On 2 November 1880, Henrique Pousão arrived in Paris to attend the ateliers of Alexandre Cabanel and later Adolphe Yvon. The practice of drawing was the centrepiece of his apprenticeship.
In 1881, he was admitted to the Paris School of Fine Arts. He visited the Paris Salon in the company of Soares dos Reis and Sousa Pinto.
His health deteriorated and led him to travel to Rome in December of that year, taking up residence at the Institute of St Anthony of the Portuguese.
The following year, he decided not to attend the Academy of Fine Arts and rented a studio, enrolling in the Rome Art Circle.

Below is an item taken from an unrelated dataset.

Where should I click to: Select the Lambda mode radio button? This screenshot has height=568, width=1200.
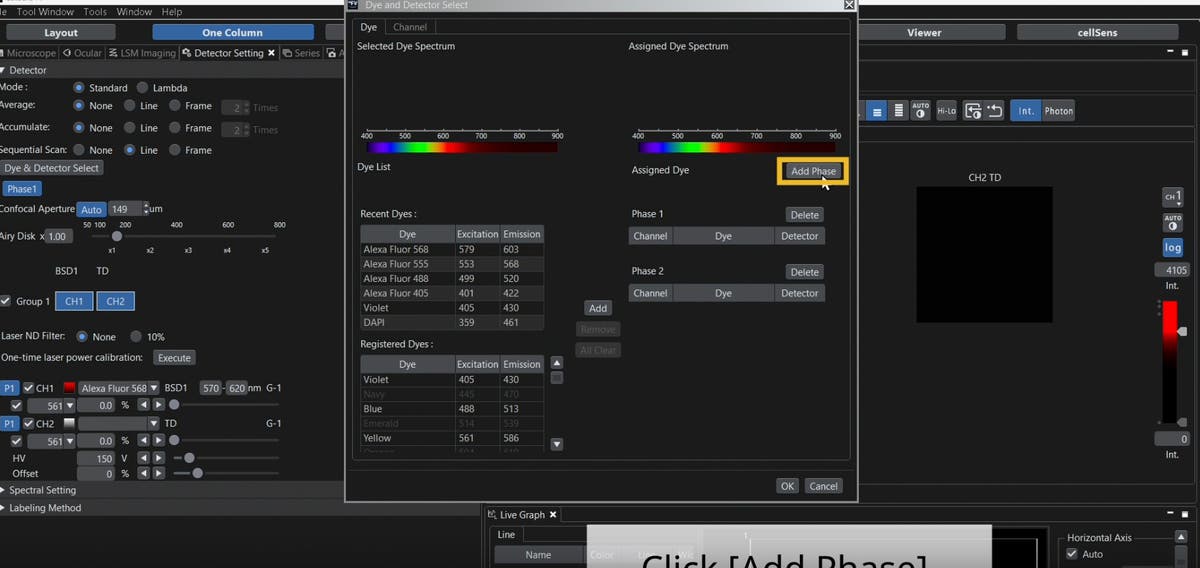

Among many works, he painted Esperando o Sucesso (Awaiting Sucess) (pictured).
This painting was later sent to the Oporto Academy as part of the consignment of works corresponding to his second year as a “pensioner” abroad.
The painting was exhibited in 1883 at the Atheneu D. Pedro Gallery and then at the Triennial Exhibition of the Oporto Academy of Fine Arts, the same year as the young painter’s death, on 25 March 1884.
In this work, Henrique Pousão subverts the classic theme of the ciociaro, an inhabitant of the Italian region of Lazio, represented here as a mischievous, half-clothed boy, captured not in a pose, but at the very moment when he takes a break from his pose and cheekily sketches someone’s portrait himself.
The idea of the improvised artist, a precocious and natural genius, who takes advantage of the painter’s absence to take his place and show his work, in the expectation of an uncertain reception, are aspects that function almost as a projection of the artist’s circumstance onto that of his model and reveal in this work an unexpected dimension of an artistic “manifesto” sent from Rome by the young painter to his masters.
Victimised at the age of 25 by tuberculosis, his work acquired importance decades later.